The huge Panchayat-type royal rally planned in Biratnagar on 3 January is proof to many that the king is willing to go it alone if the political parties keep out. He is banking on public disillusionment with the parties, but this will not necessarily translate into support for him unless he can arrange a breakthrough with the Maoists.
The big political parties are not supporting the rally, and by announcing a bandh on the day of the Biratnagar event the Maoists have flung down the gauntlet. "There is really no alternative to a rapprochement between the king and the parties," concludes Kapil Shrestha, a professor of political science at Tribhuvan University.
The result: in addition to the military stalemate in the countryside there is a political stalemate as well. The flurry of high-level visits by western officials to Kathmandu in the past two months shows that the international community is getting worried that Nepal's problems now affect regional security.
"The international community including our neighbours, particularly India, see the seriousness of the problem and they are eager to cooperate with Nepal to solve this problem," says Ram Sharan Mahat, former foreign minister from the Nepali Congress. But that support is conditional. The west and India have said publicly they prefer a constitutional role for the king in a parliamentary democracy. They are also getting nervous about human rights violations, the damning recent report by Amnesty International and their feeling that the army is in denial. If not handled properly, the promised hardware support to the army could be jeopardised .
The guns and helicopters are necessary to improve the army's efficiency and could put pressure on the Maoists to come to the negotiating table. Despite overtures and recent soft language from the Maoist leadership, there doesn't actually seem anything going on behind the scenes. Said one senior source: "As far as I know, they're not even talking about talking."

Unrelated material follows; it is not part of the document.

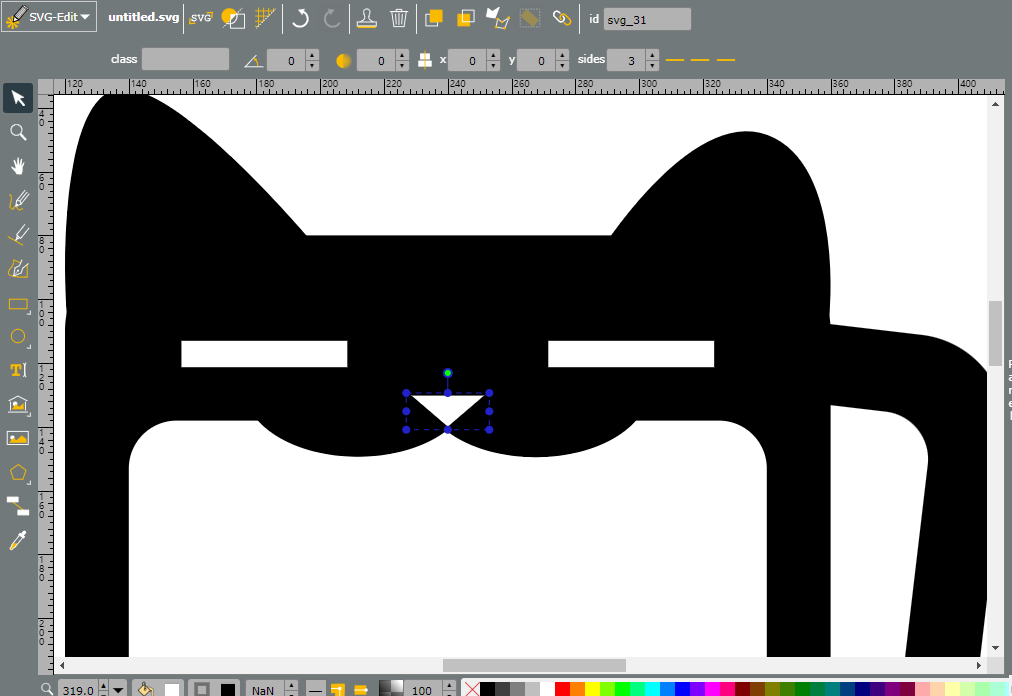Viewport: 1012px width, 696px height.
Task: Select the Rectangle shape tool
Action: [x=18, y=303]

Nepali Times interviewed politicians and academics to chart out a series of possible scenarios for 2003. Here they are in descending order of optimism:
1. Government and Maoists muster political will to resume truce and talks. They reach a compromise by shelving irreconcilable differences like republicanism, and agree to rewriting the constitution without constituent assembly elections. Bringing the army under parliament convinces the Maoists to participate in a "bourgeois democracy". Election dates are announced, the Maoists form a political wing to contest.
2. Parliament is reinstated, an all-party national government formed, the king and parties agree not to disagree. The Maoists remain on the outside, but scale back the violence as peace overtures with the new all-party government begin. Maoists say they won't disrupt polls, but keep away. Dates for elections for local bodies and/or parliament are announced.
3. The parties and the king call a temporary ceasefire, but can't agree on the composition of an all-party government. Palace goes hardline, woos some more party defectors. As haggling goes on, the Maoists resume violence, strikes and extortion. Army launches a full-scale offensives on Maoist hideouts with heavy casualties.
4. Country descends into anarchy, Nepal becomes a failed state. Hundreds of thousands of refugees flee into India. Danger of foreign intervention grows.